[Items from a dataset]
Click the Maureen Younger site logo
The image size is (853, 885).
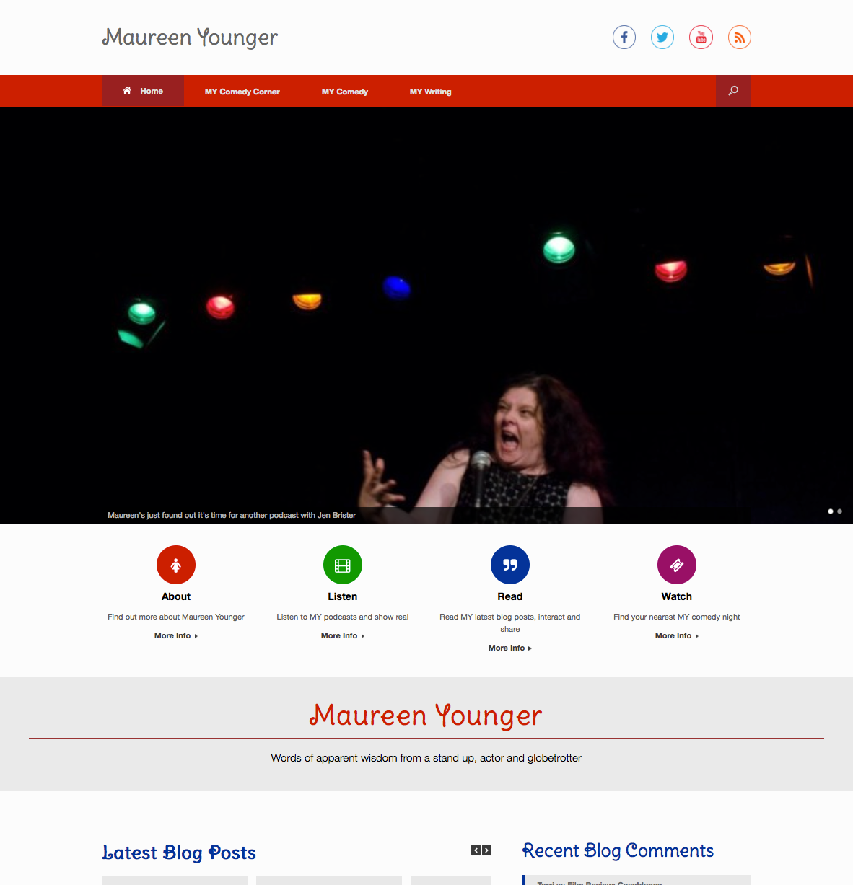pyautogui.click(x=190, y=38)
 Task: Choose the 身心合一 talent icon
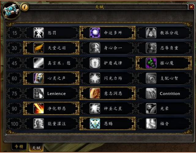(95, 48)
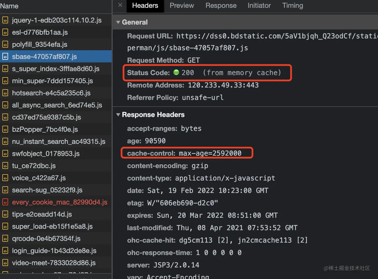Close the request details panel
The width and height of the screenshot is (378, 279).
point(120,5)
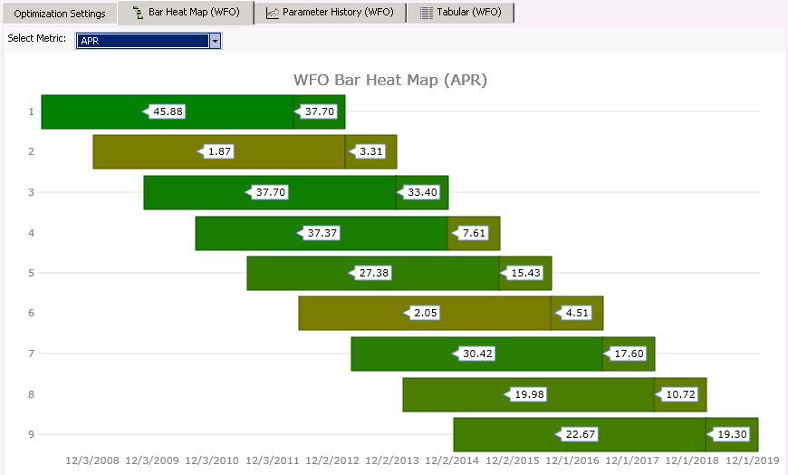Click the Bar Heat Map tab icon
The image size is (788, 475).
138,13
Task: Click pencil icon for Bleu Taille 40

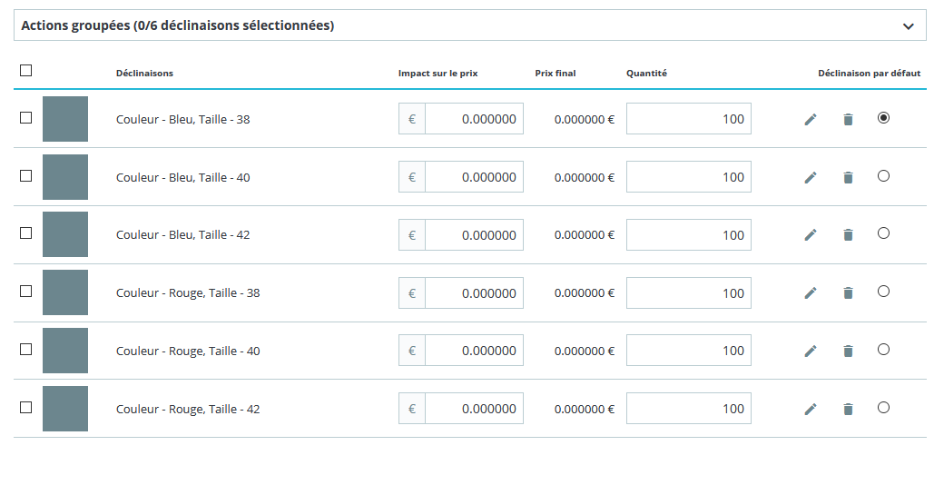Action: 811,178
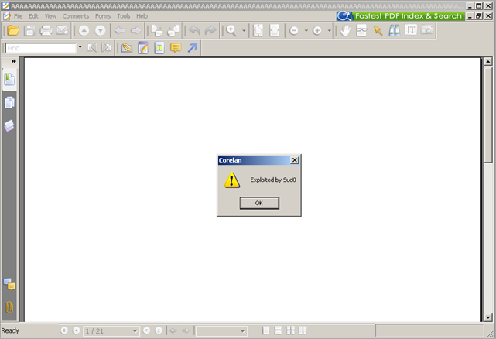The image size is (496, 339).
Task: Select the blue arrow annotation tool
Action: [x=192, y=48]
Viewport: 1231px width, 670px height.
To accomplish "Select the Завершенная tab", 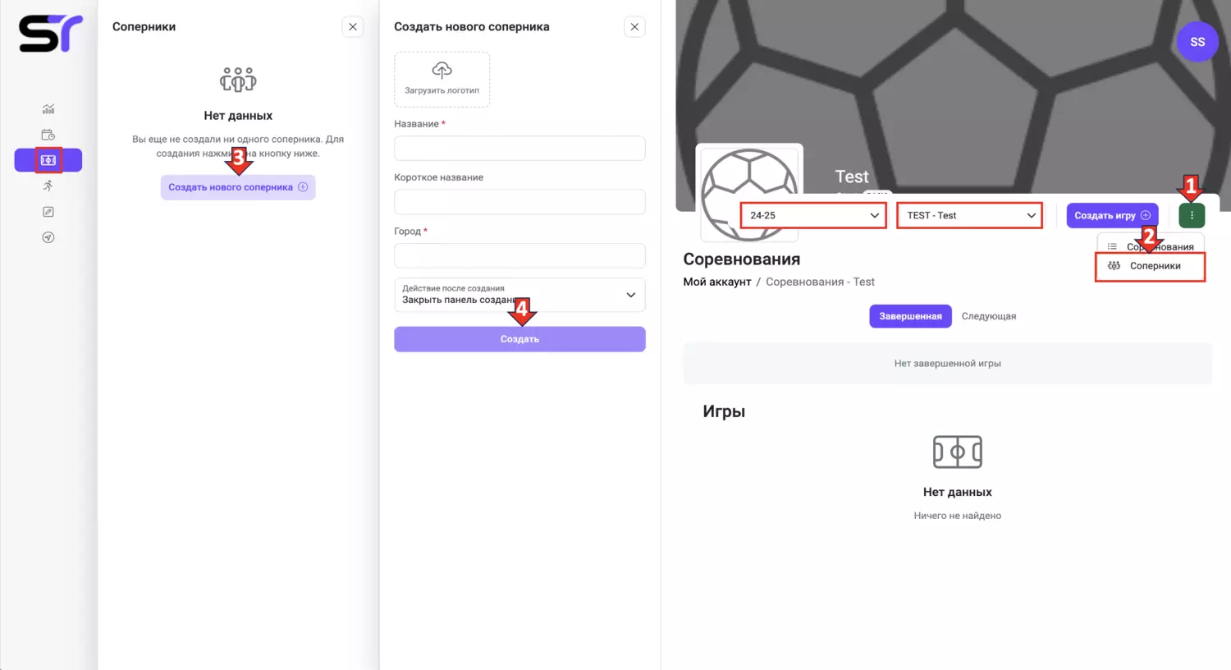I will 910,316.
==
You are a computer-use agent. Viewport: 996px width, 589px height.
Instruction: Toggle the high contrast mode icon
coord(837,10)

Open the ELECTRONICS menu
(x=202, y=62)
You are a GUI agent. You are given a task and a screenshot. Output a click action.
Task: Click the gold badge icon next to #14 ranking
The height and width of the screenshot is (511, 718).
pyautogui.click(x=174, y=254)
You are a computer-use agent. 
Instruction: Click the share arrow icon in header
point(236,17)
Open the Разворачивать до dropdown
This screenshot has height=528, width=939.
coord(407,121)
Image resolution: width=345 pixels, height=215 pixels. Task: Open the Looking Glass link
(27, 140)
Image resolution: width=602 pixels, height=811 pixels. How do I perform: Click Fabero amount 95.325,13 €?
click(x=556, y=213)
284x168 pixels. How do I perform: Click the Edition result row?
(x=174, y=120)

▶ [What to produce]
Report only how many lines above include "agent".

▶ [Solution to this problem]
3